February 7, 2022 | Neil Kolwey
In response to devastating wildfires in Colorado and other climate change-driven extreme weather around the county, more and more Coloradans are asking, “what can we do to reduce our carbon footprint?” A good place to start is switching to an efficient electric heat pump to heat and cool the home. This switch would have a similar impact to switching from a gasoline-powered car or truck to an electric vehicle.
The Southwest Energy Efficiency Project (SWEEP) just released an updated study of the benefits of heat pumps and heat pump water heaters (HPWHs) for Colorado homes, about 85% of which currently use gas for heating. Gas prices have increased significantly in the last six months, and as a result heat pumps and HPWHs are now much more cost-effective than they were only one or two years ago. In addition, heat pump and HPWH performance and availability have continued to improve.
For homes heated with gas, a practical option is to replace the central air-conditioner (AC) (for homes that have one) with a heat pump, when the AC needs to be replaced.

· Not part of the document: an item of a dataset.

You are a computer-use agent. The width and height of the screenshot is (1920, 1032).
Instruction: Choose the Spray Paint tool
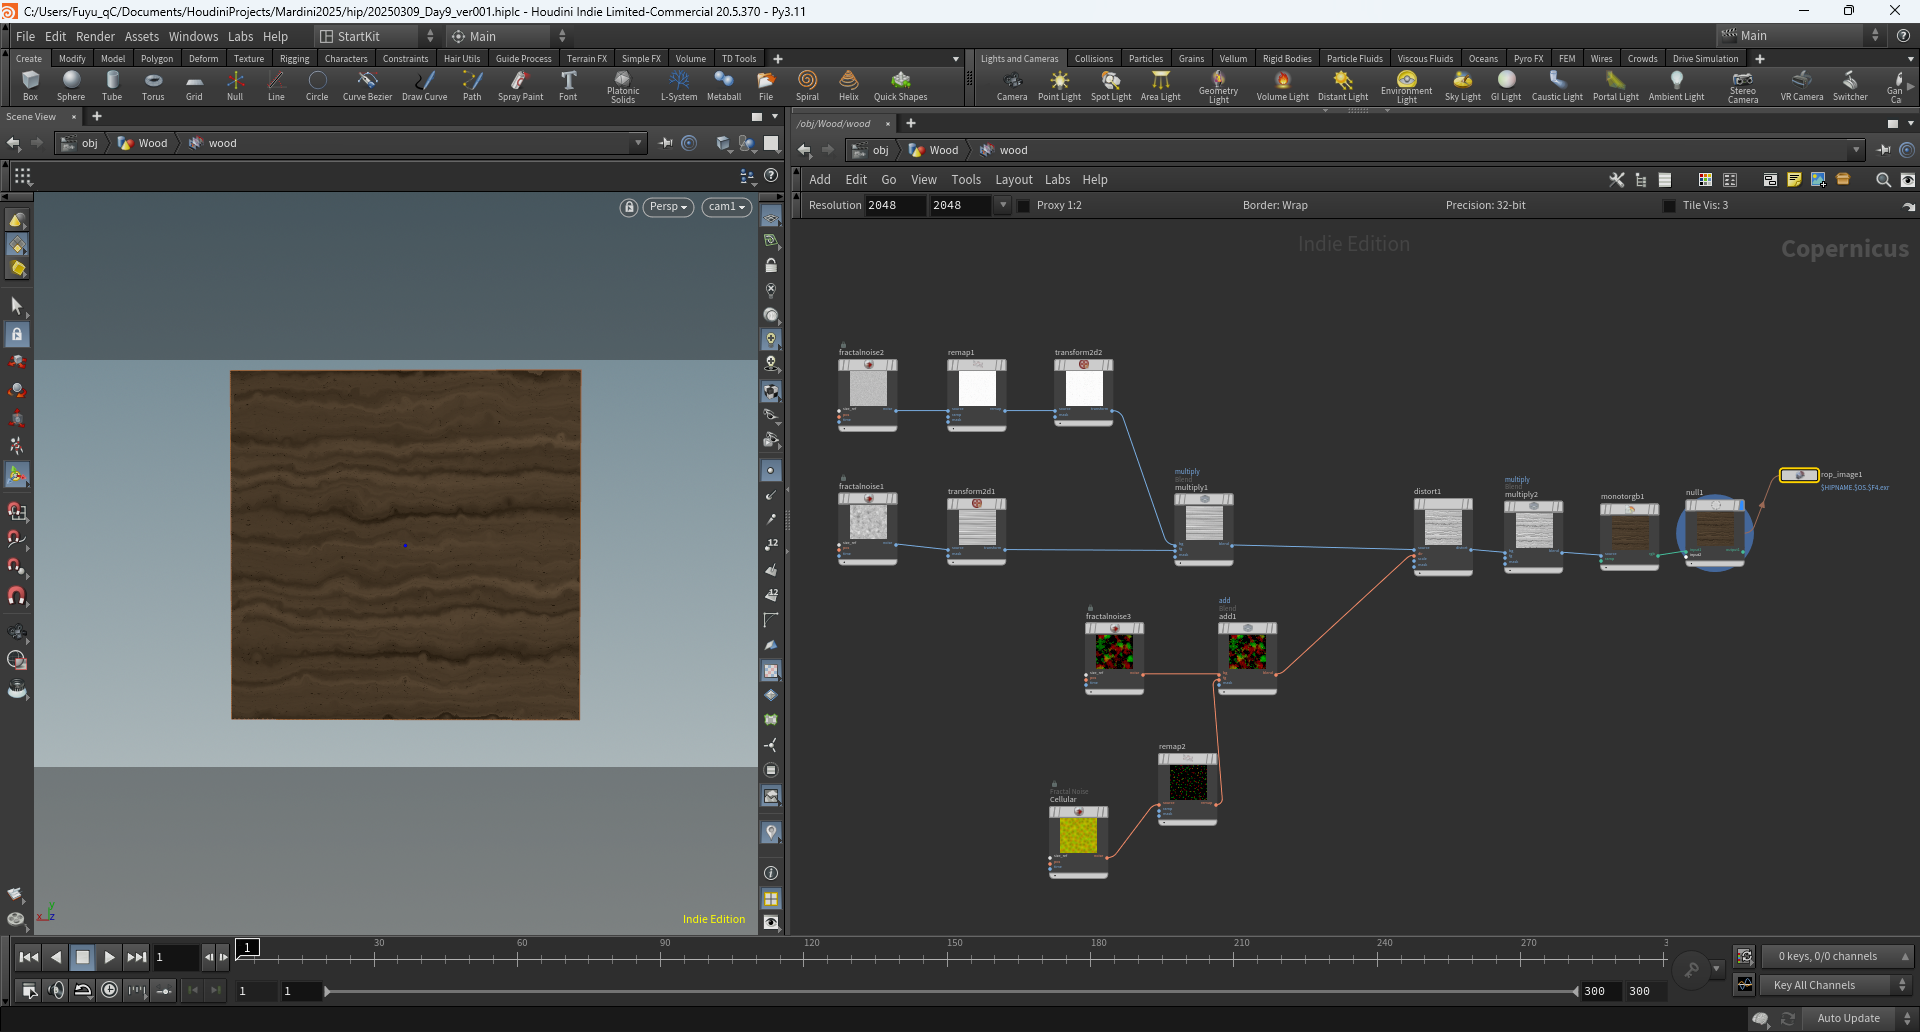click(520, 85)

Heat pumps provide cooling in the same ways as central AC systems, but also provide efficient electric heating in the colder months.
With the proper installation of an efficient heat pump — and keeping the existing furnace or replacing it if needed — it can displace up to 80% of annual gas use for home heating, while the furnace takes care of the home’s heating needs during the coldest outdoor temperatures.

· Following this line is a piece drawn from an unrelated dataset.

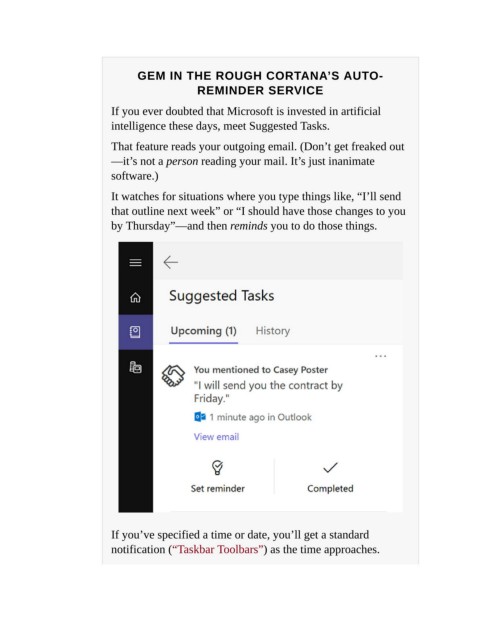Image resolution: width=480 pixels, height=621 pixels.
Task: Click the Outlook app icon
Action: [x=200, y=417]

In this scenario, for an Xcel Energy electricity customer, the annual heating costs will be within about 10% (about $80 per year) of those for a home relying on an efficient gas furnace for all its heating needs. In addition, reasonable utility incentives will cover most or all the incremental costs of installing the heat pump in place of the air-conditioner.

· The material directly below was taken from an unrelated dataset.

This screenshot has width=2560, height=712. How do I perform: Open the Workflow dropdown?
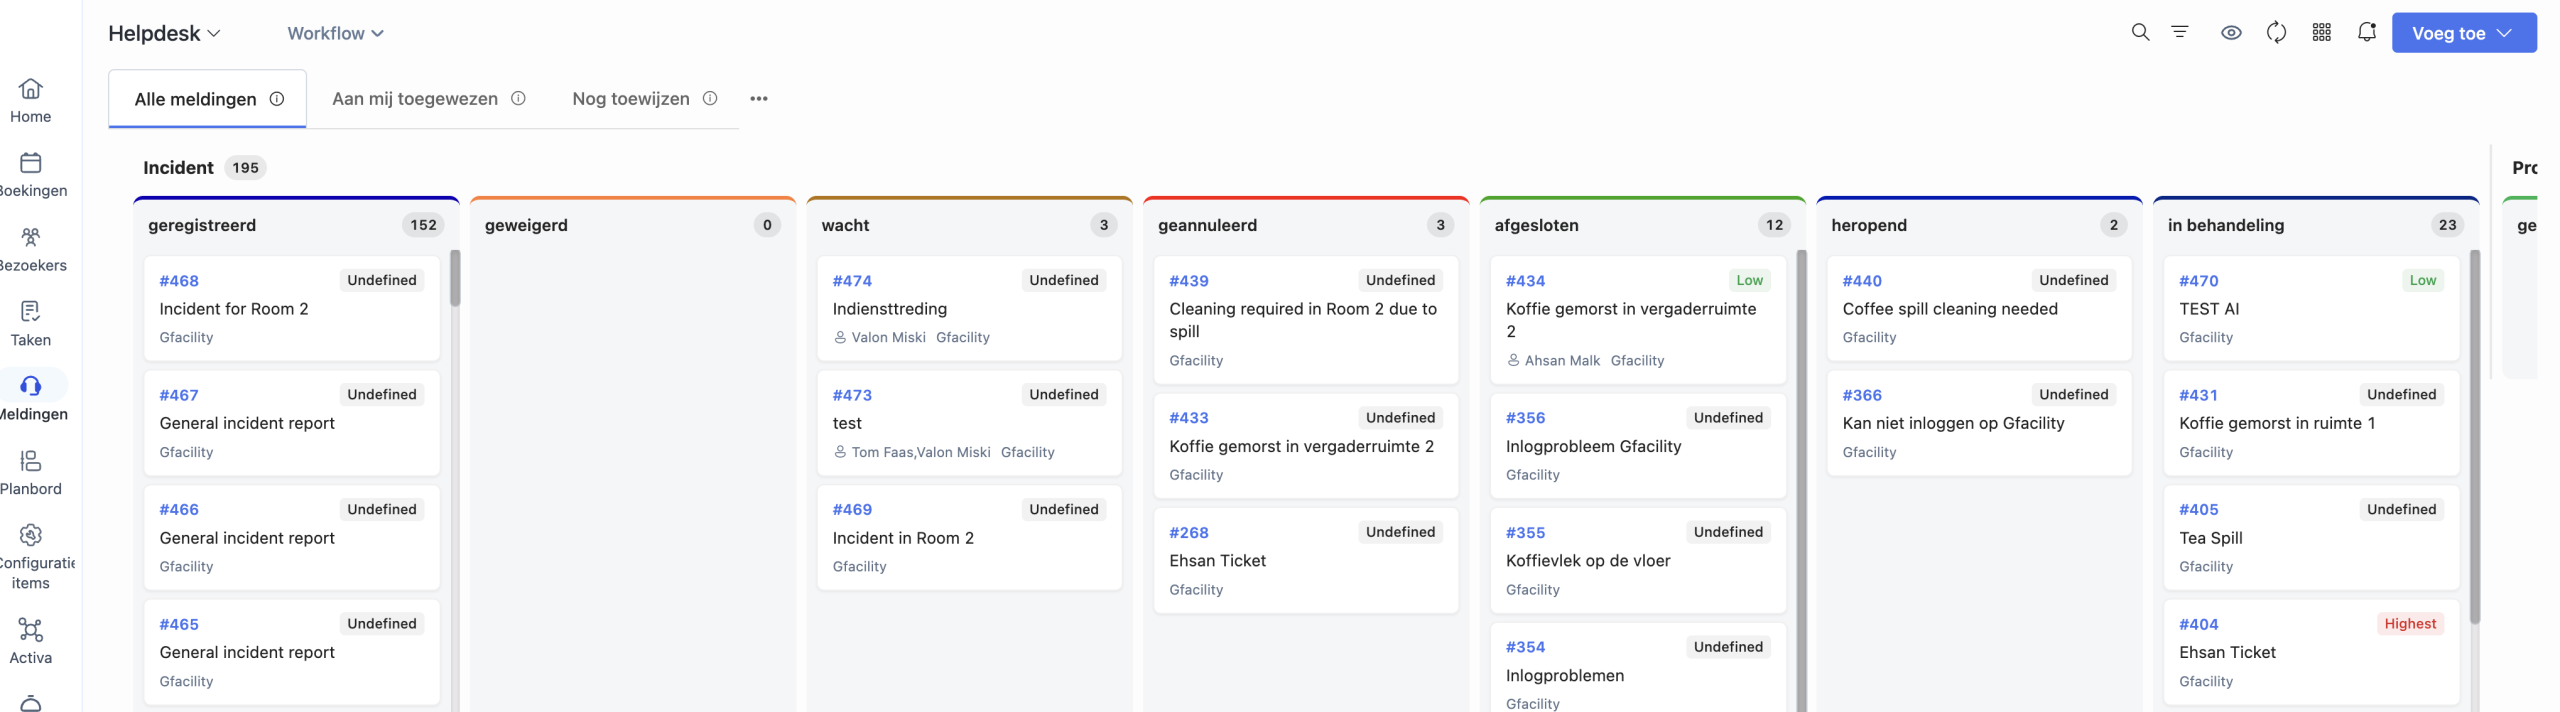[335, 33]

The six largest electric utilities in Colorado, which provide over 90% of Colorado’s electricity, all have goals and plans to reduce their greenhouse gas (GHG) emissions from electricity generation by at least 80% by 2030. Because of these plans, switching to efficient electric heating reduces a Colorado home’s carbon impacts significantly. With the heat pump displacing 80% of the home’s gas use for space heating as just described, the home’s GHG emissions from heating will be reduced by about 50% over the next 15 years (the average life of a heat pump).
For new homes, it makes sense to completely electrify the home, eliminating the need for gas service. A cold-climate heat pump will efficiently keep the home comfortable without a backup furnace. HPWHs are also very efficient, with annual energy costs slightly lower than those for gas water heaters (factoring in current gas and electricity prices). Induction stove cooktops and ranges also work great and help improve the indoor air quality and safety of the home compared to gas cooking.
SWEEP estimates that by eliminating the cost of the gas piping to the new home, the total initial cost of an all-electric new home with these efficient electric appliances will be about the same or slightly less than the cost of a gas-heated home with gas appliances. In addition, the annual heating costs (including hot water) for an all-electric home will be about 10% less than for the gas home, and the all-electric home’s carbon emissions will be about 60% less.
Efficient electric heat pumps and HPWHs have the potential to significantly reduce carbon and other pollutant emissions from Colorado homes, with a reasonable initial cost and without adversely affecting annual heating bills. Through our policy advocacy efforts and collaborative work with the Beneficial Electrification League of Colorado — a coalition of utility, government and nonprofit stakeholders supporting beneficial electrification — SWEEP’s goal is to steadily increase the efficient electrification of homes and commercial buildings, and to help Colorado achieve its climate goals.